Records provided >>

========================================================================

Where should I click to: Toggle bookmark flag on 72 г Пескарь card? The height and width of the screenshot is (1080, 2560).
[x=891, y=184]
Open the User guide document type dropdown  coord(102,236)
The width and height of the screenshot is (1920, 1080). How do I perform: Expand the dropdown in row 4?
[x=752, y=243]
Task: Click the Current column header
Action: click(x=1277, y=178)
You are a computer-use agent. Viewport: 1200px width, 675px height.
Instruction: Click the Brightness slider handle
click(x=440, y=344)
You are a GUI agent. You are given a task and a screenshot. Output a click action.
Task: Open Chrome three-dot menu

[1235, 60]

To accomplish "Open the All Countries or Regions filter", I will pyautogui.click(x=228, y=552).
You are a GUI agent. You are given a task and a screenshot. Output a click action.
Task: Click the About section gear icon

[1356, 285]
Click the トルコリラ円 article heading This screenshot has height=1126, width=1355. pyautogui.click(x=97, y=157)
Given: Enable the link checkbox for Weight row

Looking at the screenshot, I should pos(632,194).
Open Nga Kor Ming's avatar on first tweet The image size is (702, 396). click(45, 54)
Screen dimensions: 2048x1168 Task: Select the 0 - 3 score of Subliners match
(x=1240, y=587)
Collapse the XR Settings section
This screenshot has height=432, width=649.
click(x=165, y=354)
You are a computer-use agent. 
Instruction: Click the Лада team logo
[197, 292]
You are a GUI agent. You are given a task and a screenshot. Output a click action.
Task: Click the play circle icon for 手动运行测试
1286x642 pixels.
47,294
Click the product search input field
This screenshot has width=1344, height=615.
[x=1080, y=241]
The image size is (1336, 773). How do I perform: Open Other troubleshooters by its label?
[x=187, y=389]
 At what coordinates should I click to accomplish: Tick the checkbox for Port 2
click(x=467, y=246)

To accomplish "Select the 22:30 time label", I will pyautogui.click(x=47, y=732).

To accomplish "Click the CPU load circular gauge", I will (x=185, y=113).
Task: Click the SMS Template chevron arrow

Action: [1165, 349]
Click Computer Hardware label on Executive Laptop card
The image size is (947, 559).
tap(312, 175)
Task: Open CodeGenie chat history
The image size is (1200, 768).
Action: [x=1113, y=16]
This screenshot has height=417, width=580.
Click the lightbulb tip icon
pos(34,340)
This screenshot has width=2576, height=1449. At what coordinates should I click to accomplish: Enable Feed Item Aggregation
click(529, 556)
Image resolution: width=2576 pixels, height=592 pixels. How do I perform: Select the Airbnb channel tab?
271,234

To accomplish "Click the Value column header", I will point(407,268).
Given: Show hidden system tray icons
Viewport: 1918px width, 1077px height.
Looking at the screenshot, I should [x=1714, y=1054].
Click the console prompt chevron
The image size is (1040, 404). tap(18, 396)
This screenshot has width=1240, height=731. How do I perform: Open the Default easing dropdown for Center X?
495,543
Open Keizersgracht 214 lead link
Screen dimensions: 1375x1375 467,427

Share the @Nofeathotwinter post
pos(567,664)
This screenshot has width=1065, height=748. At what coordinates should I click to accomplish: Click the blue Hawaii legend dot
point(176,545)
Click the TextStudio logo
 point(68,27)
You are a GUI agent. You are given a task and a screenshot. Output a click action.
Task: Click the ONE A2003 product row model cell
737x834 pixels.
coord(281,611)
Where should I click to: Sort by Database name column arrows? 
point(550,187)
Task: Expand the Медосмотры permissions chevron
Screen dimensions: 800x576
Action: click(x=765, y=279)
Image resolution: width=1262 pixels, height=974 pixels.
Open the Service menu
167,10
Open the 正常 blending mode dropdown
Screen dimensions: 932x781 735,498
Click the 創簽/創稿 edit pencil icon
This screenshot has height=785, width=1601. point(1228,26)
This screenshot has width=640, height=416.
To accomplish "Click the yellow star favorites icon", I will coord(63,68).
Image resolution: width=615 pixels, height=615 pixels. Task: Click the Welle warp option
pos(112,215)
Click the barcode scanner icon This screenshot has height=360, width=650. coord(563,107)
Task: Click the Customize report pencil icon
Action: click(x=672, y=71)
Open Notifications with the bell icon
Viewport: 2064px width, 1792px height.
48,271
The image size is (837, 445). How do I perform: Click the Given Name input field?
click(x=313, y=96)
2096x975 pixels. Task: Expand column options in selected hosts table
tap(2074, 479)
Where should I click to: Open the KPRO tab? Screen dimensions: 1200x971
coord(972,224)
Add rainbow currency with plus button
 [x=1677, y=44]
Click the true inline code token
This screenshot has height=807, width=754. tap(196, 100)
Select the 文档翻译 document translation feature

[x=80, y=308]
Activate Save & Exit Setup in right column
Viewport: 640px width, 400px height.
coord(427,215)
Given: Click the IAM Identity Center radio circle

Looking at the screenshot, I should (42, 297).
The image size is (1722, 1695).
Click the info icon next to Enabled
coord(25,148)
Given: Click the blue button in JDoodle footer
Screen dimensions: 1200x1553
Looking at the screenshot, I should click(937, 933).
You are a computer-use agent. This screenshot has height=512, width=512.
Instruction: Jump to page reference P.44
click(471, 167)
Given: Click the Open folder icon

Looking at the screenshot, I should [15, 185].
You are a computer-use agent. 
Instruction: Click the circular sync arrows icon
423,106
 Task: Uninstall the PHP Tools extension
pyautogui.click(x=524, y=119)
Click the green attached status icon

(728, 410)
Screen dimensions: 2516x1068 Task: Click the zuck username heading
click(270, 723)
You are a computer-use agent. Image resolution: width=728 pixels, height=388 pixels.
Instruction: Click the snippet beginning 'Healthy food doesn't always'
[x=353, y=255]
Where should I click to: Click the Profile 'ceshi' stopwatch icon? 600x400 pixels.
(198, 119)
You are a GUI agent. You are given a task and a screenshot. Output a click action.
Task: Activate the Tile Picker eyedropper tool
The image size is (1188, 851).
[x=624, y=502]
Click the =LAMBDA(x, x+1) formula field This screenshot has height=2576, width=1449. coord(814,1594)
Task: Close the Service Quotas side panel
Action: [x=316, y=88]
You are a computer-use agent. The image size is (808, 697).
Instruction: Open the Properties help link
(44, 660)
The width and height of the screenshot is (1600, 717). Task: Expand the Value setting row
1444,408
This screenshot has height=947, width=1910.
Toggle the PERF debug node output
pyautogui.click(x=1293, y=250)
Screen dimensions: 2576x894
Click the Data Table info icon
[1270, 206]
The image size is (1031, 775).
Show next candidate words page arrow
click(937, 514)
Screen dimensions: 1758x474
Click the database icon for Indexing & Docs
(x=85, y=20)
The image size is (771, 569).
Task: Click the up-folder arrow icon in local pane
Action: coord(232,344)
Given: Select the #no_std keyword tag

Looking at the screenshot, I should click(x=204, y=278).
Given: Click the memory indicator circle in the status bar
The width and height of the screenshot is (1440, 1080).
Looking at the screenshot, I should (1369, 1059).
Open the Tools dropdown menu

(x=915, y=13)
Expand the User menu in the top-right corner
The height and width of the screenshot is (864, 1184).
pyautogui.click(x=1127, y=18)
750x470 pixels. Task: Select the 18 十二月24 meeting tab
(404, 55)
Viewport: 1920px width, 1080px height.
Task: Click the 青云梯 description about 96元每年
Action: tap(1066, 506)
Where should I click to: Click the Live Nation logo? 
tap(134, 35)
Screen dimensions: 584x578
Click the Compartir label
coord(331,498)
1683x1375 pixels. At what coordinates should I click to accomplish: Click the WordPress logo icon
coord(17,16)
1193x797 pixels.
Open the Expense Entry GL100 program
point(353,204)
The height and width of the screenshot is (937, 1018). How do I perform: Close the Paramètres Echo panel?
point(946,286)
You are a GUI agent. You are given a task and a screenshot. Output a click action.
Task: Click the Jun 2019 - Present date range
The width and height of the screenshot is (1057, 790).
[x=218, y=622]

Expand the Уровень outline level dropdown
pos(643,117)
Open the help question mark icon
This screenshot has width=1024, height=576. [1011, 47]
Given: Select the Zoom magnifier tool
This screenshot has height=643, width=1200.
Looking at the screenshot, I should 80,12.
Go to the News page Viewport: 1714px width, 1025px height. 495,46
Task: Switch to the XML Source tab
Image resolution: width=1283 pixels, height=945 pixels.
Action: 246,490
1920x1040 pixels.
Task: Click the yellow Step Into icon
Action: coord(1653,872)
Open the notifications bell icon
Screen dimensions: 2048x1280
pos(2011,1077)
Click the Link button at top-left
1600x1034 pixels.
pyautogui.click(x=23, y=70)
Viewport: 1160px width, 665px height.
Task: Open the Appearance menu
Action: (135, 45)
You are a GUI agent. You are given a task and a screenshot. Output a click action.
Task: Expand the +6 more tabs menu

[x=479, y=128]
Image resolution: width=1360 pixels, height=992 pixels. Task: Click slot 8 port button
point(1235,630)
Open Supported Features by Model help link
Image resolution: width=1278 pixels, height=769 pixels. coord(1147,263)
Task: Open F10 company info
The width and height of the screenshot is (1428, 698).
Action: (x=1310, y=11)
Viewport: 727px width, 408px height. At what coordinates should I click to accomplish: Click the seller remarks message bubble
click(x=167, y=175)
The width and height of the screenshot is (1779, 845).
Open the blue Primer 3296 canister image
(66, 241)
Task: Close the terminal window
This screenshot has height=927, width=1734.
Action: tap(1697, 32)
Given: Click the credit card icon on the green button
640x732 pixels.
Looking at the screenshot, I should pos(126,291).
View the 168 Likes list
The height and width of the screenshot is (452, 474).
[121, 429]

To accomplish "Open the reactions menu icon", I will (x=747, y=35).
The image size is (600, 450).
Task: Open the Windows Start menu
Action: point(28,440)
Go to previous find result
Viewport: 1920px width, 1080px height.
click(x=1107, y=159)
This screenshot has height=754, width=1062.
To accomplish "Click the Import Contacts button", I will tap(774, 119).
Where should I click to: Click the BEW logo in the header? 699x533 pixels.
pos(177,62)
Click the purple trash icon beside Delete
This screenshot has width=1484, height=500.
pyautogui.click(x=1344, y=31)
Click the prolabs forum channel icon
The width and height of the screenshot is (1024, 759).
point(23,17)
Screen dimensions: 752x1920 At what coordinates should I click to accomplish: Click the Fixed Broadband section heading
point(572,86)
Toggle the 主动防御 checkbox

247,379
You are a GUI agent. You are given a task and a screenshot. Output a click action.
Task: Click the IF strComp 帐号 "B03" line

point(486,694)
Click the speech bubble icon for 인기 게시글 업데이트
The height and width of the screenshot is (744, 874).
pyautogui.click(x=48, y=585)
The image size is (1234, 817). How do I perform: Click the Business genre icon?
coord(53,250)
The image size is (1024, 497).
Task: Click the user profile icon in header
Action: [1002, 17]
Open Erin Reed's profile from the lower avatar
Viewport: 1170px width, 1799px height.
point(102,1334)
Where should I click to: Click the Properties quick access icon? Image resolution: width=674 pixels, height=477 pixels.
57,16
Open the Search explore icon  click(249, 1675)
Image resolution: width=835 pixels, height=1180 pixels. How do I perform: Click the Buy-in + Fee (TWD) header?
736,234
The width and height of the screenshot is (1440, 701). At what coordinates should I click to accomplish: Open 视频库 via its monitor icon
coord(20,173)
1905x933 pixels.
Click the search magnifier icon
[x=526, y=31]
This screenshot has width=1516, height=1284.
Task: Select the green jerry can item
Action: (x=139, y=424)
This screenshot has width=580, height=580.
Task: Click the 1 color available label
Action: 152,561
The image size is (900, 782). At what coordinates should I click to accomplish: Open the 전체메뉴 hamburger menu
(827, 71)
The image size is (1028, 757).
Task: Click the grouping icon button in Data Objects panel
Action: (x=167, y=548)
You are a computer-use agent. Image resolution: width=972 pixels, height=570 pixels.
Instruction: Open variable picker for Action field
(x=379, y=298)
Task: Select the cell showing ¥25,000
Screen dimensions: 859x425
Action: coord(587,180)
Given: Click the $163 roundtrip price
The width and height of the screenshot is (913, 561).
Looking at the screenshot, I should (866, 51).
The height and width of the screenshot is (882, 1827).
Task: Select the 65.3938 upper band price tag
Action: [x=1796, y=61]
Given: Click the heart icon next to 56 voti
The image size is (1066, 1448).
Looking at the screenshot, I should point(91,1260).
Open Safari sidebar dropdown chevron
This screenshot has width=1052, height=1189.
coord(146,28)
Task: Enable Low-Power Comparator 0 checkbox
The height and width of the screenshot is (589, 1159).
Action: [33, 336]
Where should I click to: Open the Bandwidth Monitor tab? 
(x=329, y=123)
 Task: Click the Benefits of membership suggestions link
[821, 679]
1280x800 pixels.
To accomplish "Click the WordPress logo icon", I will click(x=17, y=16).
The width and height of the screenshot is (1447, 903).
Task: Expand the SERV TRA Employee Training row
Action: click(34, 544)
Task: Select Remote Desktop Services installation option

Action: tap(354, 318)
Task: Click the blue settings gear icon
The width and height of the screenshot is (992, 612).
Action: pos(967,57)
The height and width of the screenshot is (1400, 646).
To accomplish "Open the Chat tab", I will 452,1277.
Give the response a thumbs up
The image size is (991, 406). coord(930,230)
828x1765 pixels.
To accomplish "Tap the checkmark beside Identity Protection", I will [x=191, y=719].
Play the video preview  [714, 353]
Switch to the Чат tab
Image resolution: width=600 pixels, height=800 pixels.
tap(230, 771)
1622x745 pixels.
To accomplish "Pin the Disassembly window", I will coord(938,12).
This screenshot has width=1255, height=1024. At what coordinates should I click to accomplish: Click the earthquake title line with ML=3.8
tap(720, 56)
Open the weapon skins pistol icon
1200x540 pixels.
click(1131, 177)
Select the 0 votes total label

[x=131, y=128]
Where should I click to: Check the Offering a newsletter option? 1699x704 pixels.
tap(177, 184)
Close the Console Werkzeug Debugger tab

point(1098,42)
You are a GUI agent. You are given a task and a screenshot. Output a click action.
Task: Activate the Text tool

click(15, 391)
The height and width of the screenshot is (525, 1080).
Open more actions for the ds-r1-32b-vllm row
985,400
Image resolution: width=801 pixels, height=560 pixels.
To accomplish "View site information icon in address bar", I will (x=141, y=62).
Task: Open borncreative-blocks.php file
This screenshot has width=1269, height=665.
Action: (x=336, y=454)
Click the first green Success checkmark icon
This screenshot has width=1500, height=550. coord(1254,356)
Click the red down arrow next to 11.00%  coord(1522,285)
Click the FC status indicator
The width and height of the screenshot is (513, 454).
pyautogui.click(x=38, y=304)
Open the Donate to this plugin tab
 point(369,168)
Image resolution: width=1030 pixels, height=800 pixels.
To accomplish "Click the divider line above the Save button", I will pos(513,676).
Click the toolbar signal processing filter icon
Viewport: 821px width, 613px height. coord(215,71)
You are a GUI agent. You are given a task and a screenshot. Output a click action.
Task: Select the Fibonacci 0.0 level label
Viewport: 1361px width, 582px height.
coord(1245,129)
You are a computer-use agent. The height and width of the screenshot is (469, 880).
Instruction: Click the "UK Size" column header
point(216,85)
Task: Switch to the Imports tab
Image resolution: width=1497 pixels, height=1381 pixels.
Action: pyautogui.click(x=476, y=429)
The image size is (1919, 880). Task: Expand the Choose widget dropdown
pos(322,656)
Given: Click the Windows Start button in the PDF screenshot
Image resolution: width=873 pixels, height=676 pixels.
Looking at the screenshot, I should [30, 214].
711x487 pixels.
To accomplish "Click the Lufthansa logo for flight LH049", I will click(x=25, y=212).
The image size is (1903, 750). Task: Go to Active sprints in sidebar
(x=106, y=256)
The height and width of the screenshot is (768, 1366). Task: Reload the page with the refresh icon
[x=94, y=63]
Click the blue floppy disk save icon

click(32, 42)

========================================================================

Problem to work on >> Where the string "Switch" occurs in a line above, count that line, and report solely the final figure.

Solution below >> 3